話音落下,烏雲仙對著鴻鈞微微一禮,唇角輕揚,身影卻已淡去。
下一瞬,他身形如煙,飄然遠遁,隻留一道殘影消散在天際。
那一劍,已是傾盡全力,劍勢貫穿天地,將自身劍道推至巔峰。而與鴻鈞短暫交鋒之後,體內元神震蕩,竟隱隱有新的頓悟在悄然凝聚。
機不可失,他自然不會在此久留,浪費這千載難逢的契機。
鴻鈞立於虛空,望著那遠去的背影,眸光幽深如淵。
心頭翻湧著無數疑問——這烏雲仙,究竟是何時變得如此可怕?他的劍,為何能撼動自己的道基?
可一切毫無頭緒,彷彿憑空崛起,無跡可尋。
正思忖間,一道清麗身影緩步而出,聲音平靜卻不容忽視:
“晚輩碧霄,拜見道祖。近日剛破境不久,對玄仙境後期之道尚有不明,懇請道祖指點。”
鴻鈞目光一轉,落在來人身上,眉梢微動,眼皮竟是不受控製地跳了一下。
玄仙後期?!
截教之中,誰不知碧霄早已“銷聲匿跡”千年?
就在烏雲仙一劍逼退鴻鈞、轉身離去後,這片天地陷入短暫沉寂。
而鴻鈞仍沉浸於驚疑之中,尚未理清烏雲仙的底細時,那道熟悉又陌生的身影,已然走出人群。
碧霄,要出手了!
“咦?是碧霄師姐!她又站出來了!”
“不是吧?自從修了穩健之道,她連呼吸都怕惹出因果,這次居然主動請戰?”
“這應該是第三次了吧?第一次闖闡教,第二次應對元始天尊試探,如今是第三次。”
“說實話,‘穩健人設’早就立住了。雖然和以前那個蹦躂不停的碧霄判若兩人,但我們也都習慣了。”
“可現在她又衝出來……我反而有點不慣慣了。”
眾截教弟子麵麵相覷,一臉錯愕。
要知道,碧霄本性活潑,愛說愛笑,曾在萬仙陣中一人攪亂全場,堪稱截教頭號活寶。
但千年前一次偶然,她得了一本奇書——《我家師兄太穩健了》。
自那以後,性情大變。
昔日那個敢罵通天教主“師父您今天穿得太浮誇”的丫頭,徹底封印了本我。
從此謹言慎行,步步為營,連打坐都要先布九重隱匿陣法,確認方圓萬裡無人窺探才肯入定。

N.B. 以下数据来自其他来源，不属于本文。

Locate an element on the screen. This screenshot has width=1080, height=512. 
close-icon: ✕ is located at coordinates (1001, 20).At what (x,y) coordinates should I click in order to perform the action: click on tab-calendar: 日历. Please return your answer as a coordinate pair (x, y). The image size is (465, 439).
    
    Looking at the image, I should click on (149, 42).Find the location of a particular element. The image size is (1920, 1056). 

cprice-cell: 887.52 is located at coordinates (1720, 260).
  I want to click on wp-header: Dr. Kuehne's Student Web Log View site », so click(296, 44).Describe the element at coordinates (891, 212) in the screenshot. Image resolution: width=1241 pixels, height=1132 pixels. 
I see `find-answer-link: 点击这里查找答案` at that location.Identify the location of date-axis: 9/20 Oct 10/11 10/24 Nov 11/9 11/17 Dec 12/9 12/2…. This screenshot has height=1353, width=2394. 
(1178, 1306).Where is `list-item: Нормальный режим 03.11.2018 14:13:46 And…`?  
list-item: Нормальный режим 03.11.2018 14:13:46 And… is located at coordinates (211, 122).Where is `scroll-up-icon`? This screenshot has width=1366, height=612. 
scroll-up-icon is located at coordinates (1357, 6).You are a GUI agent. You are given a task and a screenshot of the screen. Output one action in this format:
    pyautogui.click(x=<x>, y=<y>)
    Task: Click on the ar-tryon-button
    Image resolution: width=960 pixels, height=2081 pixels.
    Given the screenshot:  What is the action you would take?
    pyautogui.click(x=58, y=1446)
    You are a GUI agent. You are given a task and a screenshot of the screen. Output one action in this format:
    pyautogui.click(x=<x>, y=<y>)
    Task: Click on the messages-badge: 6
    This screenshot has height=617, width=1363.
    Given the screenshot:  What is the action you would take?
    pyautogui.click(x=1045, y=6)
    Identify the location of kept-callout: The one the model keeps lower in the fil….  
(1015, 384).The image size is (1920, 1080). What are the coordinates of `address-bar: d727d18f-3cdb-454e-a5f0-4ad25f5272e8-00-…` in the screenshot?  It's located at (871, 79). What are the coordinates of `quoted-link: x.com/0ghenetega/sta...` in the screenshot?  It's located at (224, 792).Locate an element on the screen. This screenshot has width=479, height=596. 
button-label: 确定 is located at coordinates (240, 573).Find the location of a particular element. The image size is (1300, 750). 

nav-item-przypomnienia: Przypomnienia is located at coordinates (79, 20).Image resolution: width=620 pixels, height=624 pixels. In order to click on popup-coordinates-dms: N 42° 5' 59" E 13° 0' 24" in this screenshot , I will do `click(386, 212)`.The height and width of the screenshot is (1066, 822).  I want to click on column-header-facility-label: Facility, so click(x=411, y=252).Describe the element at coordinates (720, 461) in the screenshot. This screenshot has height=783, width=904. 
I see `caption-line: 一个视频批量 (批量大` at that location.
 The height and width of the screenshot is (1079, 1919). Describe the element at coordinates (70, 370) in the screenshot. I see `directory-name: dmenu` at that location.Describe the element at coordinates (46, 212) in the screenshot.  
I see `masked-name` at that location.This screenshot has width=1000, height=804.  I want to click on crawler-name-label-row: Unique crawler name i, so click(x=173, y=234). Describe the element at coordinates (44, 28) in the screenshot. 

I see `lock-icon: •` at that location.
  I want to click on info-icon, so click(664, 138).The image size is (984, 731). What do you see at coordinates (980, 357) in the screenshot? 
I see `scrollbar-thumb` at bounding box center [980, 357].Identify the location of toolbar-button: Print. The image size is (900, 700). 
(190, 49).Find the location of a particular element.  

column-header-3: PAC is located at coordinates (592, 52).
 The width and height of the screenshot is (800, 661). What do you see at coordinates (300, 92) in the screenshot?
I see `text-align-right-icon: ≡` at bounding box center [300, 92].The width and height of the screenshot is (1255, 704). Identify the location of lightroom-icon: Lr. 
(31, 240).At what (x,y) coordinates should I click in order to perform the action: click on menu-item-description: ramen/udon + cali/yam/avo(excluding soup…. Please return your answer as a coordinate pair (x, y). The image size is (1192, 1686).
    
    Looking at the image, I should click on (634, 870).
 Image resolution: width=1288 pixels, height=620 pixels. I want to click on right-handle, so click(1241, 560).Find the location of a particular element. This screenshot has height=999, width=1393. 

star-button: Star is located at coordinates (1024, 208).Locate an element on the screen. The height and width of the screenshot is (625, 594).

千年下來,她在教內露麵的次數屈指可數,簡直像是被抹去的存在。
偶爾現身,也是靜默如影,眼神掃視四周,耳聽八方動靜,生怕捲入一絲風波。
穩健,已刻進骨子裏。
起初,同門根本無法接受——一個整天放雷符炸山玩的瘋丫頭,突然變成連走路都怕踩死螞蟻的謹慎狂魔?
誰能適應?
可碧霄走上了這條路,便再未回頭。
因為這,就是她的道。
為了“穩”,她甚至能做到極致——當年通天教主從紫霄宮議事歸來,眾弟子齊聚迎接,唯獨不見碧霄真身。
問其原因,她傳音回道:“時機未到,不宜現身。”
你說離譜不離譜?
可千年光陰流轉,眾人也終於慢慢接受了這個全新的碧霄。
尤其在這漫長歲月裡,她雖低調,卻常於論道時點撥一二,言語不多,句句藏機。
那份深入骨髓的謹慎,也在不知不覺中,滲入截教每一個人的心境。
隻是,當截教弟子好不容易適應了碧霄那副“萬事不爭、能躲就躲”的苟道作風後,她突然來了幾波神操作,直接把所有人整得目瞪口呆。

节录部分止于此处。